Faculty publications for your winter reading list
Whether you are looking to explore a new subject area or relax on a winter day with an interesting book, below are some recent faculty publications to consider for your reading list.
“Tall Buildings and the City: Improving the Understanding of Placemaking, Imageability, and Tourism” by Kheir Al-Kodmany, professor of urban planning and policy
Al-Kodmany’s latest book offers a new way of understanding the role of tall buildings in promoting placemaking in cities, and examines Chicago in depth, accompanied by attractive photos of the city. He explores what makes cities and their skylines memorable, the best ways of using a city’s iconic nature to better attract tourists, and enhancements to the sense of place that people experience in a city.
“Vineland Reread” by Peter Coviello, professor of English
Coviello’s latest book is about Thomas Pynchon’s 1990 novel “Vineland.” While it may not be the most popular Pynchon novel, Coviello says it provides an important look at difficult political moments and offers some foresight on current events. In a piece published by the Boston Review, he addressed the book’s connection to the present. “Vineland Reread” is a “penetrating and nuanced work of literary criticism,” according to a Publishers Weekly review.
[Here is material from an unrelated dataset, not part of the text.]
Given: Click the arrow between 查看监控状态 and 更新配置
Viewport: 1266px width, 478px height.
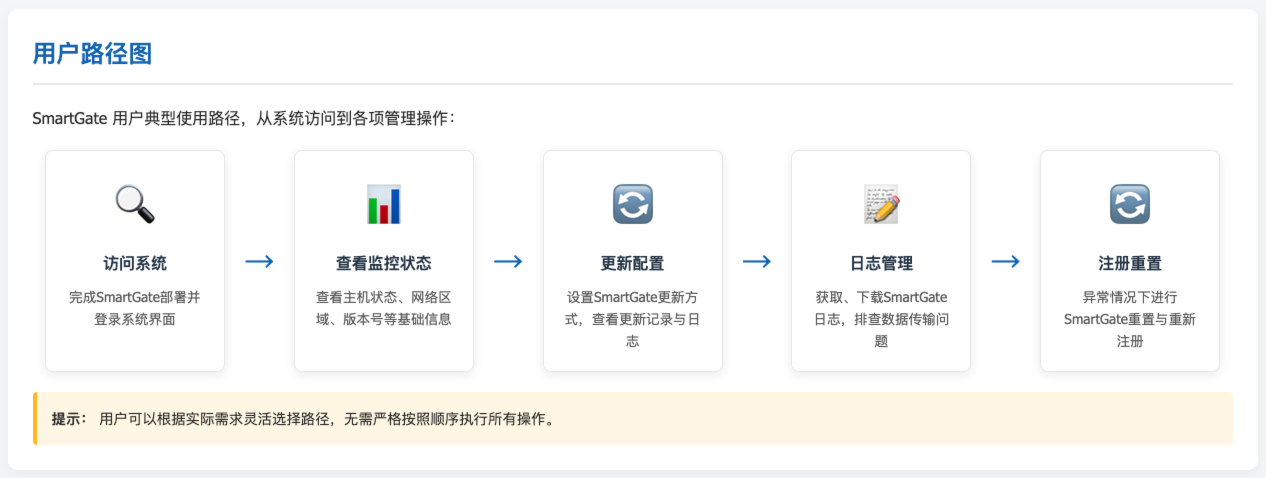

“Intersectional Tech: Black Users in Digital Gaming” by Kishonna Gray, assistant professor of communication and gender and women’s studies
Through extensive interviews covering identity development and justice issues in gaming, Gray brings attention to the marginalization of Black gamers and explores the potential for digital culture to foster critical consciousness, aid in participatory democracy and effect social change. While normalization of whiteness and masculinity in digital culture leads to the isolation, exclusion and punishment of marginalized populations, she argues that the prejudice, discrimination and microaggressions outside of the gaming world that sustain the oppression also must be examined.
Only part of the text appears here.